§ **WRITTEN EXERCISE**
Starting at the line containing "Viewport: 316px width, 213px height." and running through the end of the records, what do those lines read like with "Viewport" switched to "Window" and nothing else changed?

-- START RECORDS FOR THE EXERCISE --

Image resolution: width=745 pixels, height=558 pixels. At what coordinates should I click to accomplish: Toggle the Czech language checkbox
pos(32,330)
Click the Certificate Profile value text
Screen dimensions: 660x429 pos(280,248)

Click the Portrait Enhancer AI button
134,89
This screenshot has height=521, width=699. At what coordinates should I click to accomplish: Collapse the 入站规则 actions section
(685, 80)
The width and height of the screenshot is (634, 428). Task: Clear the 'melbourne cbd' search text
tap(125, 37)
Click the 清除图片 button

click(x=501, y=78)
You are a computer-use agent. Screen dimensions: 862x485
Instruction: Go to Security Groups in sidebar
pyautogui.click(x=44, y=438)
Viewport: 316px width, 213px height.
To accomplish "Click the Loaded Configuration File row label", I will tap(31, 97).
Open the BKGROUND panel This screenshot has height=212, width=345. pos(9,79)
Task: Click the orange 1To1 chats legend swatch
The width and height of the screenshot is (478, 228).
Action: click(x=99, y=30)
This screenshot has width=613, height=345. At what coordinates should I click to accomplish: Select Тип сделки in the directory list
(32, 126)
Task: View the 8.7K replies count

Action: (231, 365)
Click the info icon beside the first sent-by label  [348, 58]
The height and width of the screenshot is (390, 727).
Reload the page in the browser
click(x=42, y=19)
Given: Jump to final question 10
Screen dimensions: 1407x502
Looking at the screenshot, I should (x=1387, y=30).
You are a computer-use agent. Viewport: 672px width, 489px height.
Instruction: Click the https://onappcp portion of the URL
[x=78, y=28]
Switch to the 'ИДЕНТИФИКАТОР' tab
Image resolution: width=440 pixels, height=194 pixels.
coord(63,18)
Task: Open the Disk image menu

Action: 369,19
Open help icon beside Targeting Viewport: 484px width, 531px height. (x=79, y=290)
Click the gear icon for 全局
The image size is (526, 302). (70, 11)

-- END RECORDS FOR THE EXERCISE --

§ **EXERCISE SOLUTION**
Window: 316px width, 213px height.
To accomplish "Click the Loaded Configuration File row label", I will tap(31, 97).
Open the BKGROUND panel This screenshot has height=212, width=345. pos(9,79)
Task: Click the orange 1To1 chats legend swatch
The width and height of the screenshot is (478, 228).
Action: click(x=99, y=30)
This screenshot has width=613, height=345. At what coordinates should I click to accomplish: Select Тип сделки in the directory list
(32, 126)
Task: View the 8.7K replies count

Action: (231, 365)
Click the info icon beside the first sent-by label  [348, 58]
The height and width of the screenshot is (390, 727).
Reload the page in the browser
click(x=42, y=19)
Given: Jump to final question 10
Screen dimensions: 1407x502
Looking at the screenshot, I should (x=1387, y=30).
You are a computer-use agent. Window: 672px width, 489px height.
Instruction: Click the https://onappcp portion of the URL
[x=78, y=28]
Switch to the 'ИДЕНТИФИКАТОР' tab
Image resolution: width=440 pixels, height=194 pixels.
coord(63,18)
Task: Open the Disk image menu

Action: 369,19
Open help icon beside Targeting Window: 484px width, 531px height. (x=79, y=290)
Click the gear icon for 全局
The image size is (526, 302). (70, 11)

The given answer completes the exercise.